YuanGongND/efficient-voice-antispoof

Repository files navigation

Improving the Computational Efficiency of Voice Anti-spoofing Models

[Paper]

Introduction

With the proliferation of smart voice-controlled systems in recent years, many voice-based IoT applications are becoming increasingly vulnerable to various types of replay attacks. Voice anti-spoofing tasks provide effective countermeasures by detecting spoofing speech utterances in such attacks using machine learning. Compared to conventional machine learning models, deep neural networks (DNNs) show significantly higher effectiveness in anti-spoofing tasks. However, DNN-based models usually require extremely powerful computational resources and are often not suitable for deployment on resource-constrained systems such as consumer products or IoT devices. Therefore, there is a need for new techniques to accelerate and compress such models while maintaining their inference effectiveness. In this work, we propose and explore a series of acceleration and compression methods for voice anti-spoofing models. The proposed methods include general-purpose compression methods and task-specific compression methods. We evaluate the compressed models on both their efficiency and effectiveness. Experiments are also conducted on a variety of platforms including low-resource devices and high-performance computing machines. In our evaluation, the best general-purpose compression method shows 80.55% inference efficiency improvement with an increase in EER of about 10%, while the best method of task-specific compression yields a 96.63% improvement in inference efficiency with the EER increasing by 5.4%.

Citation

@inproceedings{yang2023improving,
  title={Improving Computational Efficiency of Voice Anti-Spoofing Models},
  author={Yang, Jian and Xia, Bryan Ning and Bailey, John and Gong, Yuan and Templeton, John Michael and Poellabauer, Christian},
  booktitle={2023 IEEE 20th International Conference on Mobile Ad Hoc and Smart Systems (MASS)},
  pages={46--54},
  year={2023},
  organization={IEEE}
}

Experiments

Setup

Hardware

Platform CPU GPU CUDA version RAM (GB) Operating System
Desktop Intel(R) i9-9820X 64-bit CPU @ 3.30GHz, 8 cores 2 * Nvidia GeForce RTX 2080 10.2 128 Ubuntu 18.04
Nvidia Jetson Nano Cortex-A57 (ARM v8-A) 64-bit SoC @ 1.5 GHz, 6 cores 1 * Built-in Nvidia Maxwell GPU 10.2 4 Ubuntu 18.04
Raspberry Pi 4 model B Cortex-A72 (ARM v8) 64-bit SoC @ 1.5GHz, 4 cores N/A N/A 4 Raspberry Pi OS 64-bit beta

Software

Feature Extraction

CQCC extraction

To be aligned with the Matlab baseline experiments used in ASVspoof2017 challenge, the CQCC features are directly extracted with the Matlab code and saved as .mat files. The .mat files are processed into numpy arrays via scipy.io.loadmat.

logspec extraction

The reference work used Kaldi for logspec extraction. To make sure each feature can be fed into models one by one, we used the equivalent functions provided by torchaudio to extract the logspec. Parameters are set the same as the reference work.

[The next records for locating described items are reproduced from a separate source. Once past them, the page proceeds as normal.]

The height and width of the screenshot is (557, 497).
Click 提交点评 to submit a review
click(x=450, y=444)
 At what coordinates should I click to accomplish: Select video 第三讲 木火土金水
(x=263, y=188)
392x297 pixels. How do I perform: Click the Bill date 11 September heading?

To run logspec extraction, change directory to "model_AFN", then run

./extract_feat.sh 0

Some later experiments will also use segmented logspec, for this purpose, run the following command under the "model_AFN" directory:

./extract_feat.sh 1

The above command segments the full length (1091) logspec into reduced length logspec, with length $win_size$ in 64, 128, 256, 512. For each reduced length, there are 6 different ways of segmentation as follows:

  • s: taking the starting $win_size$ of the full length logspec
  • e: taking the ending $win_size$ of the full length logspec
  • h: taking the continuous $win_size$ segment with the highest energy sum
  • l: taking the continuous $win_size$ segment with the lowest energy sum
  • hl: the first half with the highest energy sum and the second with the lowest
  • lh: the first half with the lowest energy sum and the second with the highest

GMM

To run the full procedure of GMM model (training + prediction), change directory to "model_cqcc_gmm" and run the following command:

./run.sh 0

The trained model for genuine and spoof utterances are stored using pickle in the "model_cqcc_gmm/pretrained" directory.

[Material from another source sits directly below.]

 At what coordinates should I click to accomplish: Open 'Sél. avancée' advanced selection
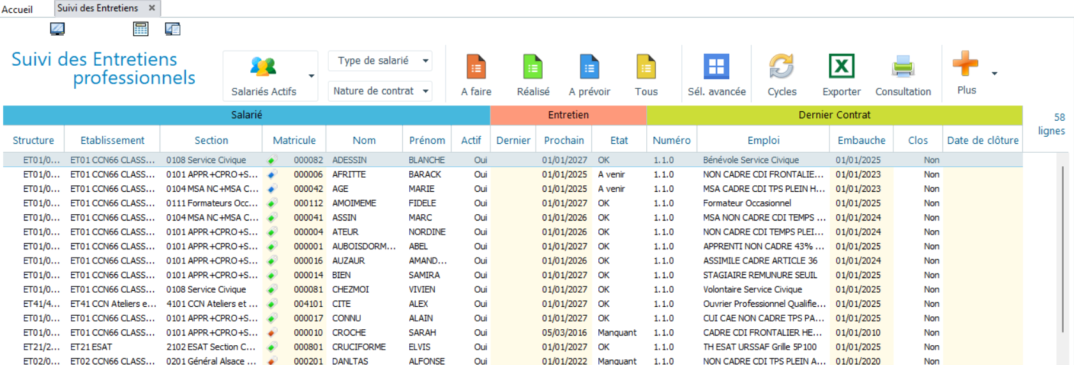[716, 67]
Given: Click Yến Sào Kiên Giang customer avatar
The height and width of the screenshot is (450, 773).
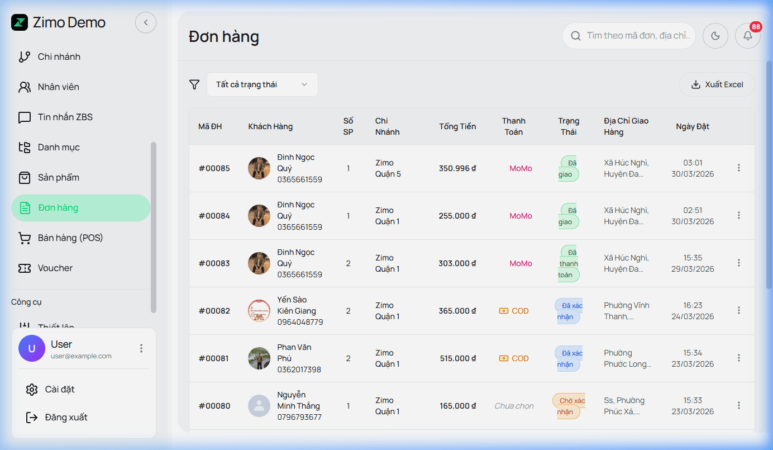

To use trained models and run only prediction, run the following:

./run.sh 1

All timing info and logs are saved in the "model_cqcc_gmm/logs" directory.

AFN

Baseline AFN

The baseline AFN model (AttenResNet4) used here directly adopts the code from the original project, with minimal modifications to fit into the torchaudio-extracted features and the update Python version (original work was in Python 2). To run the full process of AFN model (training + validation + prediction) with the full dataset, change directory to "model_AFN" and run the following command:

./run.sh 0

The training process will be repeated for 5 times, and we pick the best-performed model (from the log information) that will be used later for prediction and compression.

Deformed AFN (with input pruning)

The deformed AFN model (AttenResNet4DeformAll) is modified based on the original AFN model (AttenResNet4), so that the network can take in input features with reduced dimensions.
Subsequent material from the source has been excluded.